The perverse results of all this seems to include that one hears both too much Mozart (in the wrong places and at the wrong times and with the wrong associations) as a result of the "common pool" inefficiency and too little Mozart (in the right places and at the right times and with the right associations) as a result of the "failure to capture" inefficiency.
Both the "common pool" inefficiency and the "failure to capture" inefficiency are normally discussed in terms of the free (or "perfect") market alternative. But as pointed out in the prior post, where the copyright monopoly confers substantial value, that value is conferred by the creation of an imperfect market. This is a fact although there is an apparently unlimited number of silly copyright lawyers prepared to deny it. [Ordinary "copyrighted" materials are "substantially similiar" to other uncopyrighted works competing in the market. Copyright only protects works up to "substantial similarity." To the extent a copyrighted work is not "substantially similar" to any other, it faces only imperfect competition. This is why Harry Potter has market power but most screenwriters in Los Angeles are well advised not to quit their day jobs, although many do anyway.] How imperfect market interacts with the "common pool" and "failure to capture" inefficiencies at this point in the development of economics requires hugely complex and controversial game theoretic mathematics.

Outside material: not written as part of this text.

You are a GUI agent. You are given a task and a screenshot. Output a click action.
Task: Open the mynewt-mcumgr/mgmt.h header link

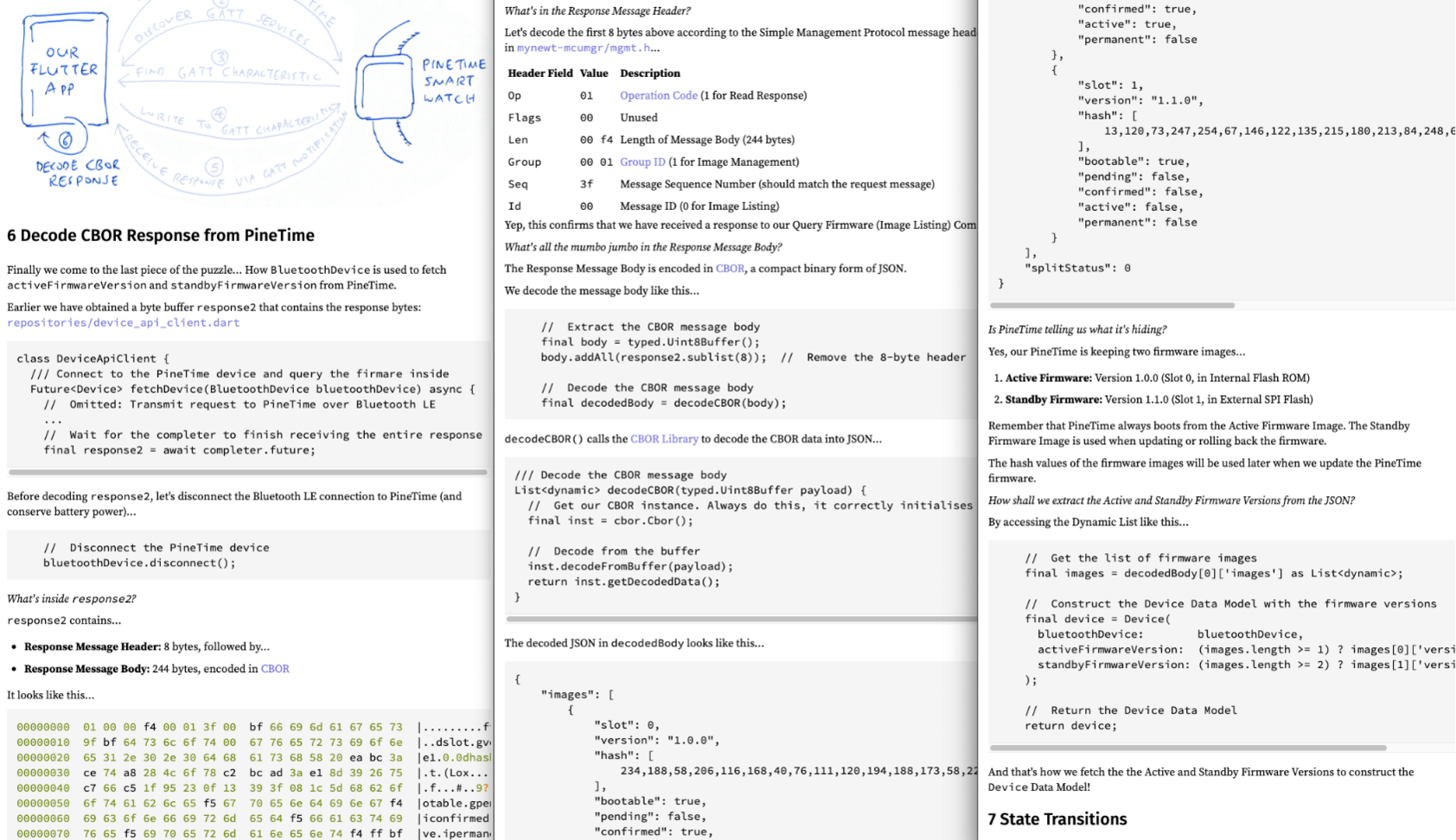(x=583, y=48)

And notice that this economic analysis affects both the Copyright Clause attack and the First Amendment attack on the Bono Act. If failure to have sufficiently strong copyrights causes underdissemination of affected information (by the "failure to exploit" inefficiency), then having any finite copyright period at all might suppress First Amendment policy.

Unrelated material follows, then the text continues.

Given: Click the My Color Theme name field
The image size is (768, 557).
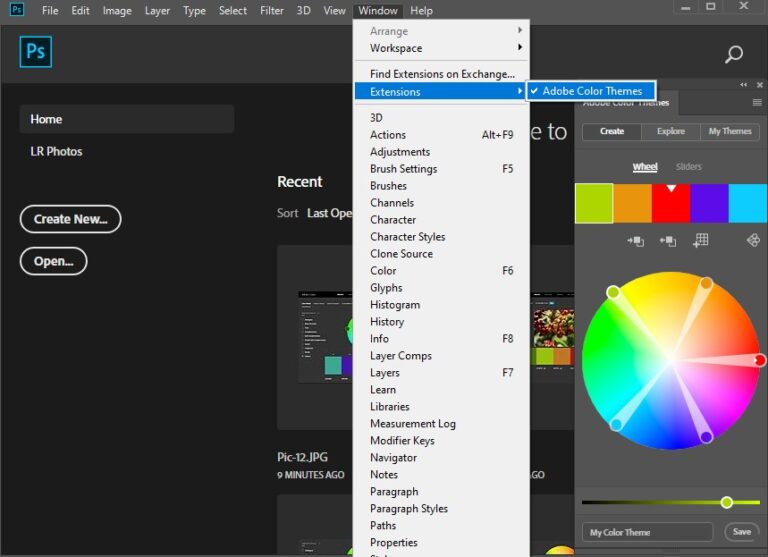Looking at the screenshot, I should (x=647, y=532).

This is not to deny that there are people who would make good use of a Rolling Stones song if only they could get it away from the Mick Jagger. But there are people who would make good use of any backyard in America if they could just get it away from the owner.
One of the many peculiar aspects of the current challenge to the Bono Act is that the Copyright Clause requirement that the copyright monopoly be for "limited periods" may simply be bad economics. That doesn't mean that the limitations of the Copyright Clause should not be enforced, but it might be a good reason to construe the limitation, not the limited power, narrowly.
As an aside, it is indeed difficult to understand why the Supreme Court would want to undertake the heroic intellectual, economic and legal efforts necessary to gut the Bono Act - at least under the Copyright Clause argument, since Congress could achieve almost the entire effect by passing the Bono Act under its Commerce Clause power, which has no time limitation.
In fact, federal trademark rights are created under the Commerce Clause, and have no specified lifetime. Is there something wrong with that?
The Court has more of a mandate to perform experimental heroics to protect First Amendment rights. But until the mathematics and economics of copyright are better understood, they will probably keep far away from this generalized "cost benefit" approach.
The Man Without Qualities plans to return to Bono Act considerations to apply some of them to the prosaic chore of counting Supreme Court Justices noses, to show that those noses point in a direction distinctly Pro Bono.